▶ **Source document**:
+++

Okay, a little personal information is necessary to write this post. I have to talk about myself so I can transition into talking about you. For those of you who don’t know, I had a major knee surgery back in June 2011. It was ACL reconstruction, which is the big kahuna. My surgeon told me that I would be able to expect the following recovery progression after the operation:
- Six weeks post-surgery- box squats above parallel
- Ten-twelve weeks post-surgery- parallel squats without a box
- Sixteen weeks post-surgery- Olympic lifts (power snatch and power clean only, start with extremely light weights and make small increases every week), gradually work to lower depth on the squats
- Gradually transition back into full snatches and cleans over time, keeping in mind that an ACL repair requires a nine-twelve month period for full recovery
This is the schedule I was told I needed to go by, and it turned out to be right on the money. At sixteen weeks post-surgery (four months), I was able to back squat 315x3 to slightly-below-parallel depth, power snatch 50 kilos (110 lbs) and power clean and jerk 65 kilos (143 lbs). I basically wanted to just test the movements and make sure everything felt stable and problem-free. Now, it’s been seven months since the surgery and I’ve just continued making small increases each week. I’m doing full snatches now, working around the 110 kilo range (242 lbs). I’m still doing power clean and jerks only, haven’t transitioned into full cleans yet, usually going around 130 kilos (286 lbs). I’ll probably start testing out full squat cleans in another month or so. Squat workouts have been around 405 lbs for sets of three reps.
Before the surgery, I was snatching 138 kilos (304 lbs) and clean and jerking 165 kilos (363 lbs), usually squatting around 500 pounds in workouts. So the lifts I’m working with now are still drastically lower than where I was. But I’m deliberately taking the recovery at a slow pace. I’m turning forty in a few months and I work around sixty hours a week at my job now, so caution and restraint are my major guidelines. I want to keep doing this for a long time and I’m willing to hold myself back if it’ll keep me healthy.
Anyway, the reason I’m discussing all of this is because the biggest thing I’ve realized throughout this whole process is how important it is to be able to sit into a perfect bottom position when snatching and cleaning. My flexibility in the bottom position was always one of my best assets as a lifter, and this surgery has obviously changed that. Now, I’m in the process of trying to work back down to that perfect bottom position as the swelling and scar tissue around my knee gradually dissipate. My workouts in recent months have reminded me of just how difficult it is to do the Olympic lifts when you can’t sit down into a deep position like the one in the photo you see here.

+++

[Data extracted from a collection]
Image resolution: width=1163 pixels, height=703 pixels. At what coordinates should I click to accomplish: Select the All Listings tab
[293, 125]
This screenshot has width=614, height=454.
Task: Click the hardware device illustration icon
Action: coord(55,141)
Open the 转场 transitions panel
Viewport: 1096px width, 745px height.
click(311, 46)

+++

▶ **Required actions**:
1. Quote the stretch from "Before the surgery, I" through "keep me healthy." in the post about recovering from knee surgery.
2. In the post about recovering from knee surgery, list each stage of the surgeon's recovery schedule that is tied to a specific number of weeks after surgery, along with what was expected at that stage.
3. Carry on the post about recovering from knee surgery from its last sentence.

▶ **Answers for each item**:
1.
Before the surgery, I was snatching 138 kilos (304 lbs) and clean and jerking 165 kilos (363 lbs), usually squatting around 500 pounds in workouts. So the lifts I’m working with now are still drastically lower than where I was. But I’m deliberately taking the recovery at a slow pace. I’m turning forty in a few months and I work around sixty hours a week at my job now, so caution and restraint are my major guidelines. I want to keep doing this for a long time and I’m willing to hold myself back if it’ll keep me healthy.

2.
- Six weeks post-surgery: box squats above parallel
- Ten to twelve weeks post-surgery: parallel squats without a box
- Sixteen weeks post-surgery: Olympic lifts (power snatch and power clean only, starting with extremely light weights and making small increases every week), while gradually working to lower depth on the squats

3.
Many of you have taught others how to do the Olympic lifts. When you’ve done this teaching, you probably had at least a few lifters who could sit right down to a good flexible bottom position the first time they tried it. They look comfortable in the bottom, with the knees pushed forward, the hamstrings sitting on the calves, and the torso still straight up and down. These people have a huge immediate advantage over the other types. You know who I’m talking about when I say, “the other types.” These are the poor suckers who try to sit down into the bottom position, and they wind up looking like a giraffe standing on a telephone pole in a high wind. It’s awkward, they teeter all over, their butts stick out behind them like they’re taking a crap off the side of a boat, and you silently ask yourself, “How the hell is this guy gonna do a full snatch with a bar over his head?” Yeah, good question.
It’s ten times harder to do the Olympic lifts if you have problems with your bottom position, and it should be your top priority to fix it if you need to. All the pulling power in the world won’t matter if you can’t secure the bar overhead because of flexibility restrictions. There’s nothing scientific about developing a better bottom position; it’s mainly just a matter of a really disciplined stretching program. Every aspect of your lower body needs to get more flexible, especially your ankles, calves, and groin. This is what I’m concentrating on now, for the first time in my career. I’ve never had to think about the bottom position before because it was always natural for me. Now, I have to work for it like those “other types” we mentioned above. I tried doing Greg’s Russian Baby Maker stretch, and I’m not sure if it’s working yet. Maybe I should try it with my pants on next time.
Almost all of the technique discussion I see on the internet is focused on the pulling movement. But let's never forget that the pull is only one part of the Olympic lifts. Receiving the bar in the bottom of a full snatch or clean is just as essential as effective pulling technique, and it should be given the attention it needs.